Double standards by the Rulers
Under certain town planning acts the land holdings are reconstituted within city limits, for example by declaring town-planning schemes. Twenty-five years ago Vadodara City took care of all, particularly the small landholders that they do not loose their land while acquiring land for public and social services for paltry sum of compensation. However this facility of reconstitution of land at regional level is not applied while acquiring land for various private or public projects. The rulers – legislators, administration, policymakers, and planners obviously follow double standards while dealing with the land in urban areas and the land in rural areas.
Why then it should not be possible to reconstitute the land holdings at the regional level while acquiring land for the development projects from where the people are displaced, or where the land is acquired by paying cash compensations, and perhaps a promise of jobs in future, while creating the “ghettos of development” in the rural areas? What is the value of cash compensation in the spiralling inflation and falling rupee value? Instead the local people affected by the development projects are treated as second-class citizens. Is the administrative machinery ready and prepared to work hard for this job?
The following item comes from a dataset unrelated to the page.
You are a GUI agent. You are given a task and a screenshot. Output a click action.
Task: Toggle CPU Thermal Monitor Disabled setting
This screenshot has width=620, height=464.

What is the basis of cash compensation for the acquired land? Is it the current land price in the locality? Is it based on the comparison with land value in the cities and metropolitan cities? The cities depend on the resources of the regions – at times from remote and distant areas for their sustenance. Is the compensation based on the future inflated land value when the project becomes operative? Is it based on the disparity of living standards of the urban elite and rural poor?
Disparity of living standards and consumption
Perhaps the disparity is the criteria in the literacy level and consumption level of both — those who acquire the land with the help of instrument of law and those from whom the land is taken — is a measure of cash compensation?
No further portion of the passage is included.